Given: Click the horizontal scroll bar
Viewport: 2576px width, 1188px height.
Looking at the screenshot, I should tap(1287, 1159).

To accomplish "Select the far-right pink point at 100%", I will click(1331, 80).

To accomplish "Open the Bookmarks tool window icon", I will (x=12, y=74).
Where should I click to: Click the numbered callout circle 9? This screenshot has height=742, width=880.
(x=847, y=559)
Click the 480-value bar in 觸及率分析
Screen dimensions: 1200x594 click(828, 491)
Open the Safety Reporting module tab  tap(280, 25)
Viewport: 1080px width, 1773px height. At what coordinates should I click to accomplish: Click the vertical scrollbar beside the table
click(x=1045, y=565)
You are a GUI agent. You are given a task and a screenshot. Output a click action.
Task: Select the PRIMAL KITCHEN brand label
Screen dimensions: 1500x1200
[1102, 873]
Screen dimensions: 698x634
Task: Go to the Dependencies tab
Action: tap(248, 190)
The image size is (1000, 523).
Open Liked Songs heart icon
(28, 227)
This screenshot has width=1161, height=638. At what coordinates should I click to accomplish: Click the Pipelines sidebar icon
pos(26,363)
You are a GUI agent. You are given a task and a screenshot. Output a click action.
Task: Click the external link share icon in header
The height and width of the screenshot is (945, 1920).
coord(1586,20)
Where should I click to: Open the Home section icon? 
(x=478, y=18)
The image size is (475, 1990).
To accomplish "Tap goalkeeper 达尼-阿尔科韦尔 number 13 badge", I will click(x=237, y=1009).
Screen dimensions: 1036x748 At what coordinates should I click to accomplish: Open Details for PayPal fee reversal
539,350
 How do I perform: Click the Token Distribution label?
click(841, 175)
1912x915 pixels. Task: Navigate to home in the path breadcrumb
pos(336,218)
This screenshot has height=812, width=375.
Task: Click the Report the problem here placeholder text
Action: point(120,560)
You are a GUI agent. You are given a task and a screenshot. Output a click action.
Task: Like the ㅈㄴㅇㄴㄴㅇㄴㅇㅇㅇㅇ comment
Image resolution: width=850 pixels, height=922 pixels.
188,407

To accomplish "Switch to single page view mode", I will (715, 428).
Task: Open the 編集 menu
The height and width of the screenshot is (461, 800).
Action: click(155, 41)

::::::::

# [WHAT NEEDS TO BE DONE]
Each record above needs to be reproduced exactly as written.

# [RESULT OF THIS EXERCISE]
Given: Click the horizontal scroll bar
Viewport: 2576px width, 1188px height.
Looking at the screenshot, I should tap(1287, 1159).

To accomplish "Select the far-right pink point at 100%", I will click(1331, 80).

To accomplish "Open the Bookmarks tool window icon", I will (x=12, y=74).
Where should I click to: Click the numbered callout circle 9? This screenshot has height=742, width=880.
(x=847, y=559)
Click the 480-value bar in 觸及率分析
Screen dimensions: 1200x594 click(828, 491)
Open the Safety Reporting module tab  tap(280, 25)
Viewport: 1080px width, 1773px height. At what coordinates should I click to accomplish: Click the vertical scrollbar beside the table
click(x=1045, y=565)
You are a GUI agent. You are given a task and a screenshot. Output a click action.
Task: Select the PRIMAL KITCHEN brand label
Screen dimensions: 1500x1200
[1102, 873]
Screen dimensions: 698x634
Task: Go to the Dependencies tab
Action: tap(248, 190)
The image size is (1000, 523).
Open Liked Songs heart icon
(28, 227)
This screenshot has width=1161, height=638. At what coordinates should I click to accomplish: Click the Pipelines sidebar icon
pos(26,363)
You are a GUI agent. You are given a task and a screenshot. Output a click action.
Task: Click the external link share icon in header
The height and width of the screenshot is (945, 1920).
coord(1586,20)
Where should I click to: Open the Home section icon? 
(x=478, y=18)
The image size is (475, 1990).
To accomplish "Tap goalkeeper 达尼-阿尔科韦尔 number 13 badge", I will click(x=237, y=1009).
Screen dimensions: 1036x748 At what coordinates should I click to accomplish: Open Details for PayPal fee reversal
539,350
 How do I perform: Click the Token Distribution label?
click(841, 175)
1912x915 pixels. Task: Navigate to home in the path breadcrumb
pos(336,218)
This screenshot has height=812, width=375.
Task: Click the Report the problem here placeholder text
Action: point(120,560)
You are a GUI agent. You are given a task and a screenshot. Output a click action.
Task: Like the ㅈㄴㅇㄴㄴㅇㄴㅇㅇㅇㅇ comment
Image resolution: width=850 pixels, height=922 pixels.
188,407

To accomplish "Switch to single page view mode", I will (715, 428).
Task: Open the 編集 menu
The height and width of the screenshot is (461, 800).
Action: click(155, 41)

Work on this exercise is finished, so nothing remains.